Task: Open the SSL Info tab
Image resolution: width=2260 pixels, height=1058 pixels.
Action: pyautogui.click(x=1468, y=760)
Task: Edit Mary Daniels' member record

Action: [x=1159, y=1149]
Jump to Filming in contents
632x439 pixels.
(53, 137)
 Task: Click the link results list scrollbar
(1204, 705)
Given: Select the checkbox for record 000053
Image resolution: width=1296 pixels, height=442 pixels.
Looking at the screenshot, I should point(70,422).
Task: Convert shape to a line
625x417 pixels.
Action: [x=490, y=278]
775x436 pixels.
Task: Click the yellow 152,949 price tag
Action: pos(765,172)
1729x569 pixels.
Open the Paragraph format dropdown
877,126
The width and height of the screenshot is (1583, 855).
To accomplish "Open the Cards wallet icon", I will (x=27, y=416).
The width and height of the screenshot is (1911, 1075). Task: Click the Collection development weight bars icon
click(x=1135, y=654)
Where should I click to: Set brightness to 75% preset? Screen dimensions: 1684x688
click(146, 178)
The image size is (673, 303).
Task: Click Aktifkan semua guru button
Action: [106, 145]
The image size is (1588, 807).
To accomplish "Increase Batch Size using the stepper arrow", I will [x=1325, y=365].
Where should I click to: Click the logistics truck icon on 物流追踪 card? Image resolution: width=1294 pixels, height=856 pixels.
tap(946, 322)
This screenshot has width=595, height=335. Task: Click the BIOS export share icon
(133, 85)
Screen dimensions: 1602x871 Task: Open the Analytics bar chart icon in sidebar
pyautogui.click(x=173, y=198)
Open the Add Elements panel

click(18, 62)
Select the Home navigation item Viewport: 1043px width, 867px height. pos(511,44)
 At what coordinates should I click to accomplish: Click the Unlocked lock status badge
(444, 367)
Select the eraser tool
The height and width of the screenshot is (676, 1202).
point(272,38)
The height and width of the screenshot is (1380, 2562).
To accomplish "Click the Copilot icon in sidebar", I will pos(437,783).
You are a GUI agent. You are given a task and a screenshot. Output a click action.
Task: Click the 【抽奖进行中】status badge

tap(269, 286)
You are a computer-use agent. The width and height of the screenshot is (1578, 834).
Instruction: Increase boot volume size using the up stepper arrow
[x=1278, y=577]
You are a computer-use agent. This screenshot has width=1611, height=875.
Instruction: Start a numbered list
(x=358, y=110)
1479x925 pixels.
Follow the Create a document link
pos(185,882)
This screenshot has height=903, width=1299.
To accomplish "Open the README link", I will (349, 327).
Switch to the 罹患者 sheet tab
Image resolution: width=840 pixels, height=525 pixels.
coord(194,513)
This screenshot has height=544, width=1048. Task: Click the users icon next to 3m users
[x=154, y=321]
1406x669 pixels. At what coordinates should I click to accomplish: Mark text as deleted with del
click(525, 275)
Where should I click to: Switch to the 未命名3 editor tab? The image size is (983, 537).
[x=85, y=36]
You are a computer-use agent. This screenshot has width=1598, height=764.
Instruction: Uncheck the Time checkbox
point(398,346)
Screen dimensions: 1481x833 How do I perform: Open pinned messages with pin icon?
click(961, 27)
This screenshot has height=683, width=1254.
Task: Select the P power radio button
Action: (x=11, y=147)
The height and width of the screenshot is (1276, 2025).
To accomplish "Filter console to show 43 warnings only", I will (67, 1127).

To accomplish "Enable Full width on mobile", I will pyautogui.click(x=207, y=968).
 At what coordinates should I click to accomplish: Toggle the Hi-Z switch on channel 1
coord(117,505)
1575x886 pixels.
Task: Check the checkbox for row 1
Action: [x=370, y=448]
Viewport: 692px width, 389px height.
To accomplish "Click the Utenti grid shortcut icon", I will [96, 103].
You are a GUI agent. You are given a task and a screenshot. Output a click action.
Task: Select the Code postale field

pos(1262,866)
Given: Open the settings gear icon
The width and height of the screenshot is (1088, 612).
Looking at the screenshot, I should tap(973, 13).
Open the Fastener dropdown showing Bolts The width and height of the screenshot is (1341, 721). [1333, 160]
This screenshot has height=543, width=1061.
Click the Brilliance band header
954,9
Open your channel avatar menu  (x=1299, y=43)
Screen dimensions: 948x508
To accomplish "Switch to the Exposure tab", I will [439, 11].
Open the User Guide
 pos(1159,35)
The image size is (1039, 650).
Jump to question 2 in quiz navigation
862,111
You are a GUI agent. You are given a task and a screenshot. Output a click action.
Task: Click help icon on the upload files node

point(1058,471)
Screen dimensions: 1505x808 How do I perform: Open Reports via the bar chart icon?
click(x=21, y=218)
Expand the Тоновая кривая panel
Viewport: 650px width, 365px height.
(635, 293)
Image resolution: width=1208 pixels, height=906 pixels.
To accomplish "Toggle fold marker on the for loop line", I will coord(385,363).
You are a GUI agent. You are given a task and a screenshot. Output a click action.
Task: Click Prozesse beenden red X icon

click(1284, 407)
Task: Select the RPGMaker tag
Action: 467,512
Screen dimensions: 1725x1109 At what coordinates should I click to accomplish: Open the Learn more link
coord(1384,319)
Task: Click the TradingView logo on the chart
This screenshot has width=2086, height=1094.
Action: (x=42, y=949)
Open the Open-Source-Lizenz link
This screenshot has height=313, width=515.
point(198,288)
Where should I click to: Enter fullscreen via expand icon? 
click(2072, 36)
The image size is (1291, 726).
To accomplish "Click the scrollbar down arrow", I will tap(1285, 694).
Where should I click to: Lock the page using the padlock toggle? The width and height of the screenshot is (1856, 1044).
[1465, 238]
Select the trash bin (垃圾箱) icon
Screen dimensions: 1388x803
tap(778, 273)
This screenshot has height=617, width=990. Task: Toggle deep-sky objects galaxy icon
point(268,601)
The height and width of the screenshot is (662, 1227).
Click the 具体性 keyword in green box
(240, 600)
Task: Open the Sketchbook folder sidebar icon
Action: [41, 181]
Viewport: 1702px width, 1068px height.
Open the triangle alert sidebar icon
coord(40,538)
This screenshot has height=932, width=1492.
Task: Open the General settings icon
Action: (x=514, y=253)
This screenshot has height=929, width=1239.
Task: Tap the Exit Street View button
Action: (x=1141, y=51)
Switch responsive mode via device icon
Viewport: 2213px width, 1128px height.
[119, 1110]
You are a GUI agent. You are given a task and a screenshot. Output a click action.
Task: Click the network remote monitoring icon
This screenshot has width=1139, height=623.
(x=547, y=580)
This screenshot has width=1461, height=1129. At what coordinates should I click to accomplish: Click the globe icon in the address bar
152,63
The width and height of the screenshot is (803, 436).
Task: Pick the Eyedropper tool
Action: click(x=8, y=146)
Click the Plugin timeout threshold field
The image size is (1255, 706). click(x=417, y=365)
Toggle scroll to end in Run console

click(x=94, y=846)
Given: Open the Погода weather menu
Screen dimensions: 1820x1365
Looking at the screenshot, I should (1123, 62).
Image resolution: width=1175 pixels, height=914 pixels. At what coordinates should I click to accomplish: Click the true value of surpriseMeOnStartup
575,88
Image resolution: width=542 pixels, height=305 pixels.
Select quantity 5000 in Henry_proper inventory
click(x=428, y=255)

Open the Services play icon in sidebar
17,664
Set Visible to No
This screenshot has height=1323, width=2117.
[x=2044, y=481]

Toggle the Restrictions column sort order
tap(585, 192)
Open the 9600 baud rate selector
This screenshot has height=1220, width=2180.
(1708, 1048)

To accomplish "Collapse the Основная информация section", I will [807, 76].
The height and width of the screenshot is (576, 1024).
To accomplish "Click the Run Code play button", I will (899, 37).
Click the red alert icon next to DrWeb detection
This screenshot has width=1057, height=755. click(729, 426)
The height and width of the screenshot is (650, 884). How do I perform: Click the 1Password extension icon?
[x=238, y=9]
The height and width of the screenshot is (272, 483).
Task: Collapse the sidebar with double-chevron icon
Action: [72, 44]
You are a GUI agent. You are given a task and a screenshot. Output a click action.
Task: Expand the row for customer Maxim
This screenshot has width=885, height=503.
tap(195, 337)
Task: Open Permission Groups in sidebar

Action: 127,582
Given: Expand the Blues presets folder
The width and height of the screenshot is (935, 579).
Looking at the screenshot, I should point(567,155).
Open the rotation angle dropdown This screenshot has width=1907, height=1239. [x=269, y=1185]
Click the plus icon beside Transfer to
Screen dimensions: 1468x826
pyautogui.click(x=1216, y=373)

> _TASK ITEM_: Beginning with the first line of the listing above, print each line exactly until you have printed the line that contains "Select the Home".

> _WORKED SOLUTION_:
Task: Open the SSL Info tab
Image resolution: width=2260 pixels, height=1058 pixels.
Action: pyautogui.click(x=1468, y=760)
Task: Edit Mary Daniels' member record

Action: [x=1159, y=1149]
Jump to Filming in contents
632x439 pixels.
(53, 137)
 Task: Click the link results list scrollbar
(1204, 705)
Given: Select the checkbox for record 000053
Image resolution: width=1296 pixels, height=442 pixels.
Looking at the screenshot, I should point(70,422).
Task: Convert shape to a line
625x417 pixels.
Action: [x=490, y=278]
775x436 pixels.
Task: Click the yellow 152,949 price tag
Action: pos(765,172)
1729x569 pixels.
Open the Paragraph format dropdown
877,126
The width and height of the screenshot is (1583, 855).
To accomplish "Open the Cards wallet icon", I will (x=27, y=416).
The width and height of the screenshot is (1911, 1075). Task: Click the Collection development weight bars icon
click(x=1135, y=654)
Where should I click to: Set brightness to 75% preset? Screen dimensions: 1684x688
click(146, 178)
The image size is (673, 303).
Task: Click Aktifkan semua guru button
Action: [106, 145]
The image size is (1588, 807).
To accomplish "Increase Batch Size using the stepper arrow", I will [x=1325, y=365].
Where should I click to: Click the logistics truck icon on 物流追踪 card? Image resolution: width=1294 pixels, height=856 pixels.
tap(946, 322)
This screenshot has width=595, height=335. Task: Click the BIOS export share icon
(133, 85)
Screen dimensions: 1602x871 Task: Open the Analytics bar chart icon in sidebar
pyautogui.click(x=173, y=198)
Open the Add Elements panel

click(18, 62)
Select the Home navigation item Viewport: 1043px width, 867px height. pos(511,44)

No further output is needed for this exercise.